Segment Start: Dataset records

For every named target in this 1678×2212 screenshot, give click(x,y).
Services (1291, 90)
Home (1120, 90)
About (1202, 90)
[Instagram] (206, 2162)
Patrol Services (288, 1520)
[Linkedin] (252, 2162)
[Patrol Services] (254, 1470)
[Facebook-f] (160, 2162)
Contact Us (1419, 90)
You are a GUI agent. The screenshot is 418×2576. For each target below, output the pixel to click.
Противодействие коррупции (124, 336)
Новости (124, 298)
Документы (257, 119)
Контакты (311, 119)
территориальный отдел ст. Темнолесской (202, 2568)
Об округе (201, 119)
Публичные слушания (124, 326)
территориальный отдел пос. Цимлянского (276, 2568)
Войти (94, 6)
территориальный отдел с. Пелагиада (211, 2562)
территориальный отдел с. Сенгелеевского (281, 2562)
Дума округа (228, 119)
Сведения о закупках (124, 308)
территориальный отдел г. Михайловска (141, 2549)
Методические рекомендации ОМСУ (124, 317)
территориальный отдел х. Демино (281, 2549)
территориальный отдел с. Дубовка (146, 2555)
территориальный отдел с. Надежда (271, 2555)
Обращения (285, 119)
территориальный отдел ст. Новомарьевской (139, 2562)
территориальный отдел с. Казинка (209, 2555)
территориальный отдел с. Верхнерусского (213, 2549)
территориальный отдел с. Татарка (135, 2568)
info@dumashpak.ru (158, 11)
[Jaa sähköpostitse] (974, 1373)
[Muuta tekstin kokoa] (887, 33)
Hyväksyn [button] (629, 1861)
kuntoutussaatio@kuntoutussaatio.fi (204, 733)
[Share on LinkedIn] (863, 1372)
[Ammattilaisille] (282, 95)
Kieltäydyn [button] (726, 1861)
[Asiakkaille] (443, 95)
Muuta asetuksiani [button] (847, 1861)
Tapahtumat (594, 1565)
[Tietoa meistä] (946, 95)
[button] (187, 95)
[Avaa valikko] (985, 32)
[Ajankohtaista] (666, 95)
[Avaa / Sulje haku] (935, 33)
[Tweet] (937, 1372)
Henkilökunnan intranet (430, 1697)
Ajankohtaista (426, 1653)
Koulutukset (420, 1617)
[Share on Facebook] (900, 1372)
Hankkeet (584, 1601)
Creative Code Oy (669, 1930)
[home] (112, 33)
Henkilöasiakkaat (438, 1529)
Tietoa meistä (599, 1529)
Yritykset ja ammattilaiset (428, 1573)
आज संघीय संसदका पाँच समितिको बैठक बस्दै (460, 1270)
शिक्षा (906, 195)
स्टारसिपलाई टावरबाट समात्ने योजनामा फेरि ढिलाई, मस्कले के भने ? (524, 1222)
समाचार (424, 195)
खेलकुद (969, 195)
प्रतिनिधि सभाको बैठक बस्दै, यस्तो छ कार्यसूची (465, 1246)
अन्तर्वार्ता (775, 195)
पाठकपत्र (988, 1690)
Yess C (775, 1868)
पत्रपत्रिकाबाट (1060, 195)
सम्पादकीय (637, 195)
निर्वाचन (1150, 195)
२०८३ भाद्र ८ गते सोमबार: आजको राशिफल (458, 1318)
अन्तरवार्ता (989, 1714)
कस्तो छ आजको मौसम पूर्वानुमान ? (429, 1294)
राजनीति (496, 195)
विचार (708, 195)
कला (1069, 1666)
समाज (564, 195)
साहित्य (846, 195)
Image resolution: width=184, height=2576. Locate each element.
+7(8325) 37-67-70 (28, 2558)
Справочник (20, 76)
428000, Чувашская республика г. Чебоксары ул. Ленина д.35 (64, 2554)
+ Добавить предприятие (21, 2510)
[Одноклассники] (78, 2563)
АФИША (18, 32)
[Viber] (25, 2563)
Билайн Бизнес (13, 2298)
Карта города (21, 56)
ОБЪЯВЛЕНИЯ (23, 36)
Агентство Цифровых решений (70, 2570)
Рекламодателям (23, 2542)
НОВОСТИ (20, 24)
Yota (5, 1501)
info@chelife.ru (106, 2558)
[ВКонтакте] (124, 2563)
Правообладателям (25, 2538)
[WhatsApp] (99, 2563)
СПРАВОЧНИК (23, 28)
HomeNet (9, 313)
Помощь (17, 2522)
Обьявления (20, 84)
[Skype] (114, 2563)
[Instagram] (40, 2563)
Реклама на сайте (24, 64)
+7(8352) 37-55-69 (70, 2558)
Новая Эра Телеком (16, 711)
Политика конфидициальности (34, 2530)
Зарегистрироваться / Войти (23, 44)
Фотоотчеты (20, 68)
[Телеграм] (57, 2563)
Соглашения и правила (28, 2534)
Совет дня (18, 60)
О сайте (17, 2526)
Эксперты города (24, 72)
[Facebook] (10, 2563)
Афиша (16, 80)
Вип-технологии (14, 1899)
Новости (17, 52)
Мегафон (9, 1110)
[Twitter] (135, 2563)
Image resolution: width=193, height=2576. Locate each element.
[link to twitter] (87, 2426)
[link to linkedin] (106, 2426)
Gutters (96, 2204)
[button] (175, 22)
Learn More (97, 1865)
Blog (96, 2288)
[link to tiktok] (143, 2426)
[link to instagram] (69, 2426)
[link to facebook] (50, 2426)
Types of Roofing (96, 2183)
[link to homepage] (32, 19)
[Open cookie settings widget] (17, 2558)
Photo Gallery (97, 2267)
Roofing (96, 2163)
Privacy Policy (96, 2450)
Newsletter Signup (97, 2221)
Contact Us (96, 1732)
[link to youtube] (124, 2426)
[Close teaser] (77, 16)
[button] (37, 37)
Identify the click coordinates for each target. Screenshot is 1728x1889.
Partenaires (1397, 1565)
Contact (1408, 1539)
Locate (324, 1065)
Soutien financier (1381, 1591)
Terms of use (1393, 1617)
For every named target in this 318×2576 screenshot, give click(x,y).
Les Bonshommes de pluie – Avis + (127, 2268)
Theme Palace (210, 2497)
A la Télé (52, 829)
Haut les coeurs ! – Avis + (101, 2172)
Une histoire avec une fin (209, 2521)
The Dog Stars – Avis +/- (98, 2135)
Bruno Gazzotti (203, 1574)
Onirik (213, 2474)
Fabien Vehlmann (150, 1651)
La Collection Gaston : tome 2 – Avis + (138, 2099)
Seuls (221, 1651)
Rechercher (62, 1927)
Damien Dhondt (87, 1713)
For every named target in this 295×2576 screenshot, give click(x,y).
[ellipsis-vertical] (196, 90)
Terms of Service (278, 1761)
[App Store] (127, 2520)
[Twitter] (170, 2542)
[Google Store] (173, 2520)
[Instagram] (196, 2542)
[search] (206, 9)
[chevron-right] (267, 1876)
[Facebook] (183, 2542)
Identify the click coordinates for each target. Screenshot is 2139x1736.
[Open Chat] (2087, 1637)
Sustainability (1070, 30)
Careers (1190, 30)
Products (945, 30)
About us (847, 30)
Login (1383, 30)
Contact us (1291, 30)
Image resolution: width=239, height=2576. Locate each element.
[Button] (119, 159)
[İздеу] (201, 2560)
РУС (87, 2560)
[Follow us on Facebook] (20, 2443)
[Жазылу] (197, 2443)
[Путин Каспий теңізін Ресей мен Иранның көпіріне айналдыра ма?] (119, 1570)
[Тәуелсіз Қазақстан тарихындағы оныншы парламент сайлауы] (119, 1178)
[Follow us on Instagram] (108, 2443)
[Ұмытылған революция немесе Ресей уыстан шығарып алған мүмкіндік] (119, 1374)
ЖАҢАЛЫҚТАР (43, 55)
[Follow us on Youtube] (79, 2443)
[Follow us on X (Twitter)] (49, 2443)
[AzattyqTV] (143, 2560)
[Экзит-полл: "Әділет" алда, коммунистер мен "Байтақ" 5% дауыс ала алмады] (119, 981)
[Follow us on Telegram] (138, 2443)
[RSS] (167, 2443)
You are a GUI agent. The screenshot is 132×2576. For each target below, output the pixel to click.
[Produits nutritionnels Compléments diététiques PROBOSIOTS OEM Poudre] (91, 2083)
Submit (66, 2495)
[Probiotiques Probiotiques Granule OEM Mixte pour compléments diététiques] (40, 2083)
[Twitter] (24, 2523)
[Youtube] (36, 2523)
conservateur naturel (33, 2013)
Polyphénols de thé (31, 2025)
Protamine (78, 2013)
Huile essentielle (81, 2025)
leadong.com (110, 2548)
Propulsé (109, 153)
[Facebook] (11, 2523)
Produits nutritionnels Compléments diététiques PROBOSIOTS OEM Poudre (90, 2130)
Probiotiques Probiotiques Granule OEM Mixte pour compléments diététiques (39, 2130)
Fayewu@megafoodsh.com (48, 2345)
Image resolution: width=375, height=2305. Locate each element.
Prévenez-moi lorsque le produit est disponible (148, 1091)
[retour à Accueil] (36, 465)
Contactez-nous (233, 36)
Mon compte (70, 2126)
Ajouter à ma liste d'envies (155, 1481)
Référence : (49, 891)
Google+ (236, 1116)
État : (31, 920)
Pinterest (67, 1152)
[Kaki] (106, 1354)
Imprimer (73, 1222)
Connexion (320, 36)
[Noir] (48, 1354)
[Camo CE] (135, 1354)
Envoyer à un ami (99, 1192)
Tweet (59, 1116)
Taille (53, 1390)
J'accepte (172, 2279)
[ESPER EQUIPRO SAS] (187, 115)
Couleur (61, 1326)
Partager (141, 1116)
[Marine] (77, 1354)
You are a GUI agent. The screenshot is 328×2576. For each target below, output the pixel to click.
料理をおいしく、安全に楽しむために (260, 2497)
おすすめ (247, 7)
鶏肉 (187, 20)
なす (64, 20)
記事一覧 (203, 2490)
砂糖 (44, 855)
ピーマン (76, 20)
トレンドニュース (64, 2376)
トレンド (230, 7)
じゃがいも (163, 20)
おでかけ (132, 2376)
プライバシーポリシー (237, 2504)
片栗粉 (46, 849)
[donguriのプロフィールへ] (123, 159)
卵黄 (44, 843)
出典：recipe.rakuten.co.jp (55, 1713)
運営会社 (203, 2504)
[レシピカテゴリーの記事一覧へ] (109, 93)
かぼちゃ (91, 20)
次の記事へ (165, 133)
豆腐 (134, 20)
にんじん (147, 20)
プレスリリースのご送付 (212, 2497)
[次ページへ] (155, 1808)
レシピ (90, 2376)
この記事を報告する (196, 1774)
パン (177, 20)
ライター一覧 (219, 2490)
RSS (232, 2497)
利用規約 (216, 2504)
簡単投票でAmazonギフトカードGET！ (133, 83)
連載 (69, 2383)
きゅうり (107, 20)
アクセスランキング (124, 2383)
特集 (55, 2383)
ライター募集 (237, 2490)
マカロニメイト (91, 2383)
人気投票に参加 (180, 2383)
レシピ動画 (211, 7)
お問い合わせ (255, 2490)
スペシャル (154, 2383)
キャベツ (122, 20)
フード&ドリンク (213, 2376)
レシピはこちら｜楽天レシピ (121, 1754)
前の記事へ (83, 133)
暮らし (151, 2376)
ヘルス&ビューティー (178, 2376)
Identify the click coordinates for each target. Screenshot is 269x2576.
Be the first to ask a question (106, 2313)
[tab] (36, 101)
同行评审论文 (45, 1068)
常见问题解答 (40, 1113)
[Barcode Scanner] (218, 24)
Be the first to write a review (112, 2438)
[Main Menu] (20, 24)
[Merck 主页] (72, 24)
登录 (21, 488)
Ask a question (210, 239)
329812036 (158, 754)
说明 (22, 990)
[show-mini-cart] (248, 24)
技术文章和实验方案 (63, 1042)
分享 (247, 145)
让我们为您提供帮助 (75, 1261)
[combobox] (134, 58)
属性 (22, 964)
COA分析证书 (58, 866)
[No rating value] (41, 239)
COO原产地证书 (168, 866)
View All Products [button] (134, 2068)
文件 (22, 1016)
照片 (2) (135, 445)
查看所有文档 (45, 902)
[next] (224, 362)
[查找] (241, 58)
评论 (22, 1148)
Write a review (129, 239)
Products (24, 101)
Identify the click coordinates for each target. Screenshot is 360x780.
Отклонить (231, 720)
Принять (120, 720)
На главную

Segment End: Dataset records

## Activity
Please reproduce, exactly as written, the lines of the records from the first line through the one containing "Contact Us (1419, 90)".

## Solution to this task
For every named target in this 1678×2212 screenshot, give click(x,y).
Services (1291, 90)
Home (1120, 90)
About (1202, 90)
[Instagram] (206, 2162)
Patrol Services (288, 1520)
[Linkedin] (252, 2162)
[Patrol Services] (254, 1470)
[Facebook-f] (160, 2162)
Contact Us (1419, 90)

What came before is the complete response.